The Grapes of Wrath - currently sitting at roughly thirty years and counting. I suffered through Cannery Row and hated it in English, and when they gave us Grapes I sort of gave up after a few chapters. It's still sitting on my shelves though, so maybe some day. 

Cheers, Greg.


----------



## Jon Olson (Dec 10, 2010)

The Power Broker: Robert Moses and the Fall of New York. Took me months and months and months. And yet, it was fascinating. I know I'm sunk though when I find myself picking up magazines and checking email 18 times a day.


----------



## anguabell (Jan 9, 2011)

OK, now I feel better. I have been reading Cordelia Underwood for over 4 years now. It is a nice, interesting book in its own bizarre way but any time I open it I just fall asleep. 
http://www.amazon.com/Cordelia-Underwood-Marvelous-Beginnings-Moosepath/dp/B000EPFVTQ/ref=sr_1_1?s=books&ie=UTF8&qid=1329690266&sr=1-1


----------



## Jon Olson (Dec 10, 2010)

anguabell said:


> OK, now I feel better. I have been reading Cordelia Underwood for over 4 years now. It is a nice, interesting book in its own bizarre way but any time I open it I just fall asleep.
> http://www.amazon.com/Cordelia-Underwood-Marvelous-Beginnings-Moosepath/dp/B000EPFVTQ/ref=sr_1_1?s=books&ie=UTF8&qid=1329690266&sr=1-1


Move on, I recommend. Four years is, like, Bible-length reading time.


----------



## B.A. Spangler (Jan 25, 2012)

Gotta be SK's Under the Dome ... No idea why? Not like it is a bad read. It could be that I was so busy editing my own book and trying to get that completed.
Putting my own book aside, I don't ever remember spending soooo much time on one Stephen King book.


----------



## jaimee83 (Sep 2, 2009)

Mitchner's POLAND beat me badly, after @25 years I can walk by it but can't approach it.


----------



## Jan Strnad (May 27, 2010)

I guess it's been about a year and half since I started _Of Human Bondage_. At this point, I might just consider it abandoned.


----------



## nmg222 (Sep 14, 2010)

Moby Dick - took me two months to sludge through that.


----------



## Elmore Hammes (Jun 23, 2009)

It took me several months to force my eyes to scan the pages word by word read _Ulysses_. I made it a project to go through the Modern Library's Top 100 books of the 20th Century, or I never would have bothered. I did, however, love _Dubliners_, a much more approachable Joyce story. And I also found a lot of other very readable, wonderful books from that list that I probably would not have taken the time to read otherwise.
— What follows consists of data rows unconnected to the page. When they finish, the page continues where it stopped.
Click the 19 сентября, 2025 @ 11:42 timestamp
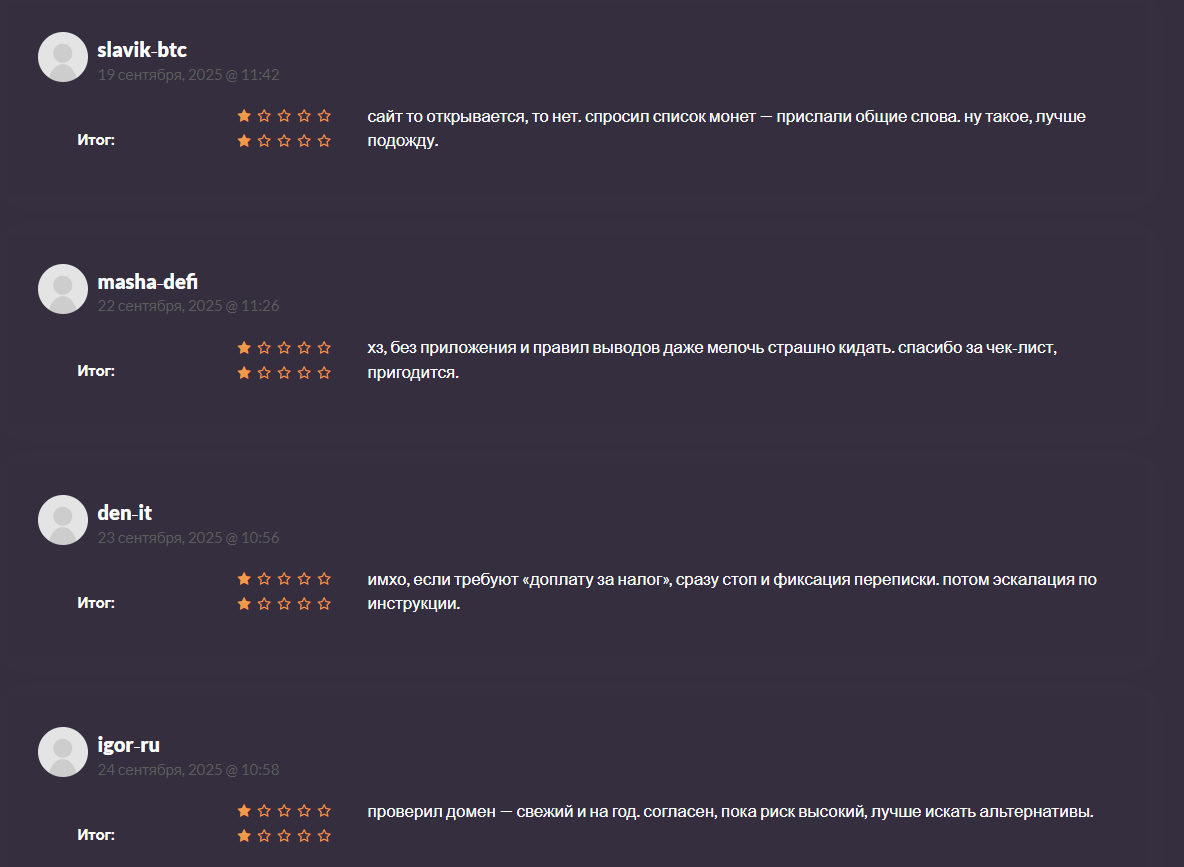Viewport: 1184px width, 867px height. (x=188, y=74)
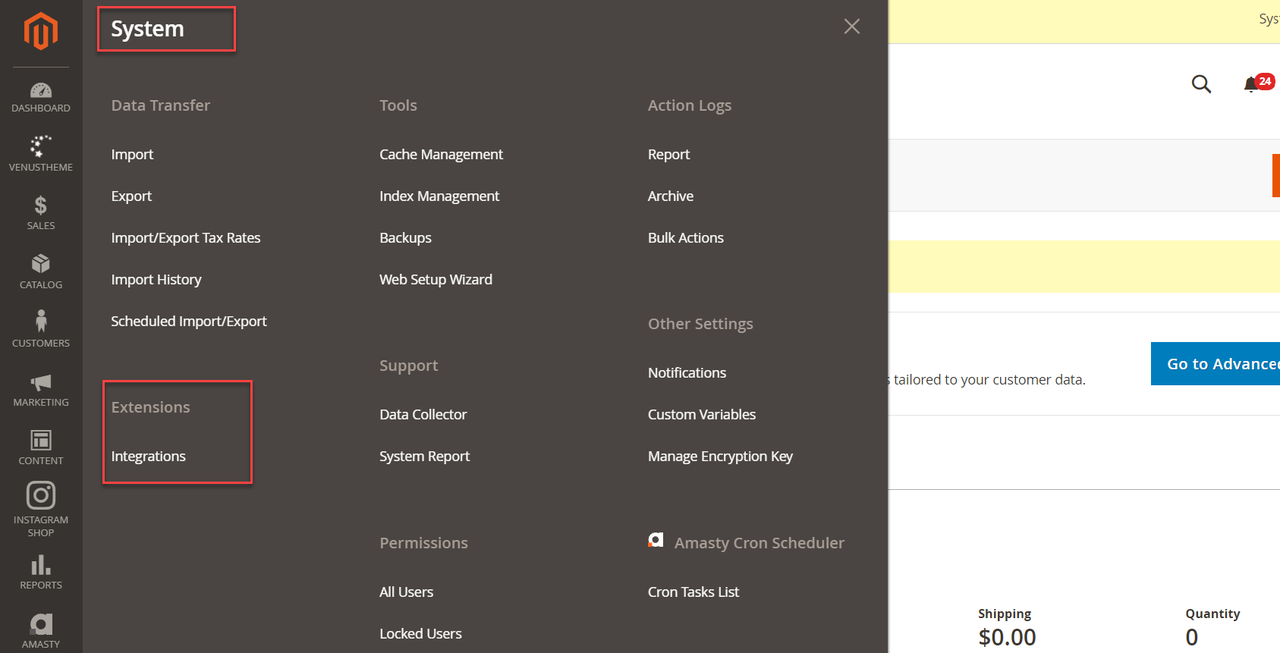The image size is (1280, 653).
Task: Open the Marketing megaphone icon
Action: pyautogui.click(x=41, y=389)
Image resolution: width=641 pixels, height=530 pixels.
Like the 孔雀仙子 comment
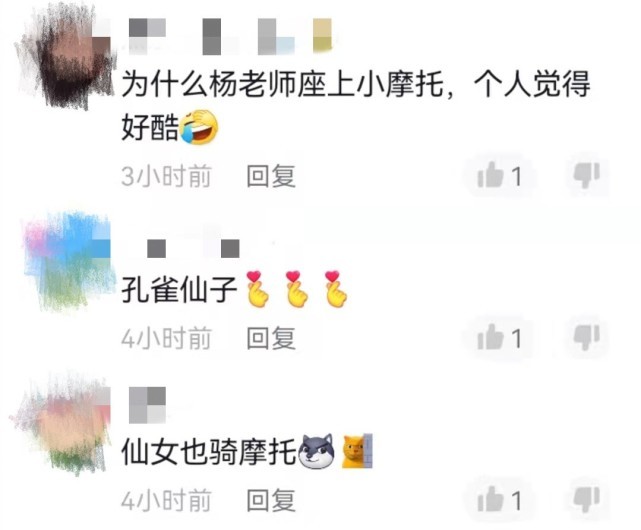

On the incomplete works front, I tried to get through _The Silmarillion_ back in the late 70's, and a couple times since then, but it never captured me like _The Lord of the Rings_.


----------



## Carl Ashmore (Oct 12, 2010)

It would have to be Fellowship of the Rings - it took me years of trying and I finally completed it after several months


----------



## pahiker (Feb 27, 2010)

I have to confess that I bought Brsingr when it first came out and I haven't finished it yet.


----------



## D/W (Dec 29, 2010)

Wow, some of you are certainly tenacious readers! If I haven't finished reading a book within a few weeks, I generally lose interest, give up and move on to the next book.


----------



## Ty Johnston (Jun 19, 2009)

When it comes to fiction, it took me a couple of months to get through _War and Peace_ and later the unabridged _The Count of Monte Cristo_. In non-fiction, it took me a year to get through Bill Clinton's _My Life_. Bill is just soooooooooooooo boring a writer.


----------



## Nick Steckel (Sep 2, 2010)

While it isn't a book, rather it's a series, I started the first Malazan Book of the Fallen at some point in late 2006 or early 2007.
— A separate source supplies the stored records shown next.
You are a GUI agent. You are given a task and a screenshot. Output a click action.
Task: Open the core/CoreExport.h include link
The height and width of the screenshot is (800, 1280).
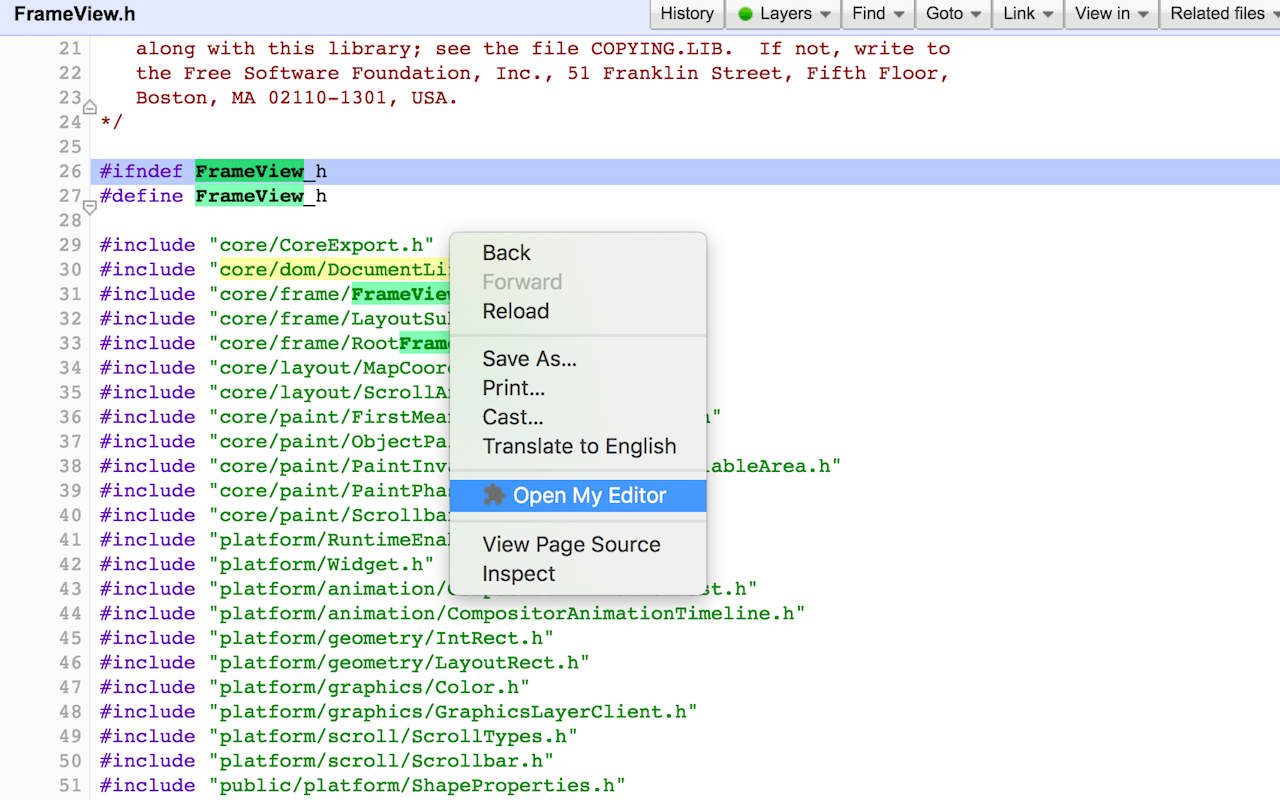pyautogui.click(x=321, y=245)
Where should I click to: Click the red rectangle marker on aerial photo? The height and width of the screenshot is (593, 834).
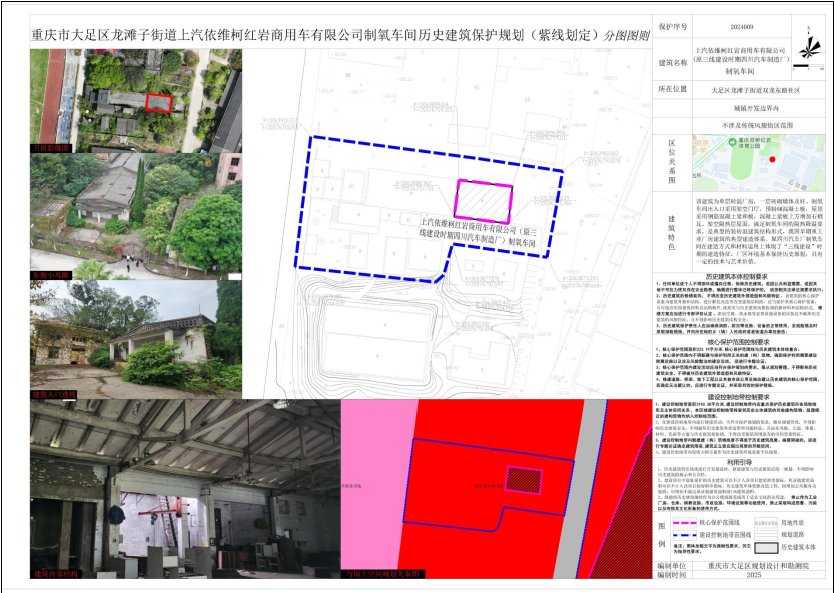point(158,101)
I'm on the fourth book now. At this rate, I'll finish the ten-book series in mid-2021.


----------



## Borislava Borissova (Sep 9, 2011)

Vanity Fair by William Makepeace Thackeray took me a long time to read, I felt bored.


----------



## ZiKehimkar (Dec 10, 2011)

Wow, an entire decade. That's dedication. It took me three years to complete the Lord of the Rings trilogy. I finished the first in about 8 months, the second in about 9 months and the rest on the last book, totaling up to three full years. I was determined to read them though, since I loved the movies so much. I'm happy to be able to say I've read them, but I must say that I still prefer the movies.


----------



## Neil Ostroff (Mar 25, 2011)

Still havent finished Twilight. Just can't get through it.


----------



## philippebert (Feb 25, 2012)

2 years. Moby Dick (unabridged). Good book, but too many descriptions of Whales.


----------



## JFHilborne (Jan 22, 2011)

Girl with Dragon Tattoo took me several attempts and a while to read, but there are some books I've never finished.....


----------



## shelbymhailstone (Jan 17, 2012)

The second book of the Icemark Chronicles. I started it over Christmas, and I'm still only a few chapters in. It just hasn't . . . captured me. I think I'm mostly reading this series because it was a Christmas present and I would feel bad if I didn't, which makes it hard to get through.


----------



## pavb2 (Feb 29, 2012)

Can't remember exactly why maybe because it is a slow burner but I took about 6 months to read Stephen Kings - The Stand


----------



## jumbojohnny (Dec 25, 2011)

A year or so. With huge tomes with small print, I deliberately take my time so as not to strain my eyes or get bored. The last time this happened was with the Wally Lamb epic, the hour I first believed.


----------



## Mike McIntyre (Jan 19, 2011)

I started _Ulysses_ in 1980. I've bought it three times, and I still haven't finished.


----------



## Denise DeSio (Dec 9, 2011)

Let me just say, I'm a speed reader, but I received a read to review copy of The Orphan Master's Son about 4 months ago and it's so testosterone-laden that I force myself to read about 5 pages a week. I'm about a third of the way through it. There really is just so much I can take of violence and deceit. 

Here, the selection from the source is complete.